Ah, I didn't get this quite fully from your other post, but I see it now
and I like it, as it concurs with something I was thinking yesterday. I
was thinking about Judy's post you're referring to below, but what with
one thing and another I didn't get to the computer to write down what I
thought. But one of the things I thought about a lot was: is there any
reason why the degree to which the coating sinks into paper calls into
question the principles which in my experience govern the hardening of
gum and the affixing of gum to the substrate? Judy seems to believe it
does, but I don't see a necessary path, or even a compelling path, to
this conclusion.
There aren't different rules for how gum hardens and affixes itself to
the surface, depending on the substrate. The gum doesn't know the
difference, it just does its thing: The UV excites a chromium ion,
electrons are transferred between the gum and the chromium, the gum
forms crosslinks with itself and creates a matrix, which renders the gum
insoluble. If there's something on or in (depending on the depth to
which the emulsion sinks) the substrate that can get caught into the
matrix (hairs, fibers, grit, etc) then the gum is held to the
substrate, in my experience. If there's not anything there to get
incorporated into the matrix, then the gum is not held to the substrate.

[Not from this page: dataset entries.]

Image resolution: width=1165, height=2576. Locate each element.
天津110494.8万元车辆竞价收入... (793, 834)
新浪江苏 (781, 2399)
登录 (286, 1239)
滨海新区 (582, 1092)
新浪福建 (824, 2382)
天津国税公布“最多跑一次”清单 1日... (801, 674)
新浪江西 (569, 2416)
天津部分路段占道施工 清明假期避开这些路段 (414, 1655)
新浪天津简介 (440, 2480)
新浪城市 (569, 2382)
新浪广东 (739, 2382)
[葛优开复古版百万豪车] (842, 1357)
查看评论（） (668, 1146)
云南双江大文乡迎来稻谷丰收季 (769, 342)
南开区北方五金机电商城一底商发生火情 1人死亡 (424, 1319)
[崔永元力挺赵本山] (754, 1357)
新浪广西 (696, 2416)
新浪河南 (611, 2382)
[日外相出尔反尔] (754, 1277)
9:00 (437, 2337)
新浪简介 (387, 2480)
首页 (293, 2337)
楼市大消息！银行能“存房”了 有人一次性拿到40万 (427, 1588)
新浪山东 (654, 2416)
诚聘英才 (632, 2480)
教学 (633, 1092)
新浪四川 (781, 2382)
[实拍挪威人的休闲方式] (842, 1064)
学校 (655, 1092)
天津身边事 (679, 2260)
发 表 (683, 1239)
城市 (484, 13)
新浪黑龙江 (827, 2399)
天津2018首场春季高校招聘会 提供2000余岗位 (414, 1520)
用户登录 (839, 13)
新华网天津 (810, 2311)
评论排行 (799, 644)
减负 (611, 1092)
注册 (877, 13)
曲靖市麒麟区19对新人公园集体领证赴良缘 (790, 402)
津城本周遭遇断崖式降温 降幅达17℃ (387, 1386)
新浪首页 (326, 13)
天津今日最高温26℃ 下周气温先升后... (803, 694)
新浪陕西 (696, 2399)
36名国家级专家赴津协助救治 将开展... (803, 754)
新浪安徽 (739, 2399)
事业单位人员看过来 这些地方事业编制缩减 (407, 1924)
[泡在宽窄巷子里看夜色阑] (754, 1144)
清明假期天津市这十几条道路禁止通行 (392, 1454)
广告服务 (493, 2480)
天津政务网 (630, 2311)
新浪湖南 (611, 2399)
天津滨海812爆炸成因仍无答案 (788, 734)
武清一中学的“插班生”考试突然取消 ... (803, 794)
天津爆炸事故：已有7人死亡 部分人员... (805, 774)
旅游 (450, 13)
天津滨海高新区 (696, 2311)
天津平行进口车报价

This is true IME no matter how deep within the substrate the gum has
penetrated.
The one thing I found puzzling in thinking about this: if you follow
this line of thinking to its logical conclusion, then it seems that if
the emulsion is sunk completely into the paper, such as when printing on
unsized paper, then almost any exposure would affix the hardened gum to
the paper, because there's no part of the coating that's not in contact
with paper fibers, so the coating should be affixed to the substrate
even if only the very top part of the coating were hardened, in other
words the gum should be affixed to the paper by much less exposure than
would be required were the paper sized and the coating sitting higher on
the substrate. But in my considerable experience printing on unsized
papers, compared with my lesser but not insignificant experience
printing on sized papers, I've not noticed either of these effects. To
wit: neither do I need to expose significantly longer on sized paper
than on unsized paper for the same printing effect, nor have I ever
found that underexposed prints will stick on unsized paper; they wash
off just as easily when the emulsion is soaked way into the paper than
when the emulsion is sitting on top of a sizing, or at least relatively
more on the surface. The only thing that would explain this is what you
say above, that the coating needs to have, using your excellent
phrasing, "support fibers more or less throughout the depth of the
coating"
> In a post I've misplaced, Judy noted that gum works fine for at least some
> practitioners on smooth, "un-woolly" papers. She also noted that she tends
> to use less viscous gum solutions than some gum printers.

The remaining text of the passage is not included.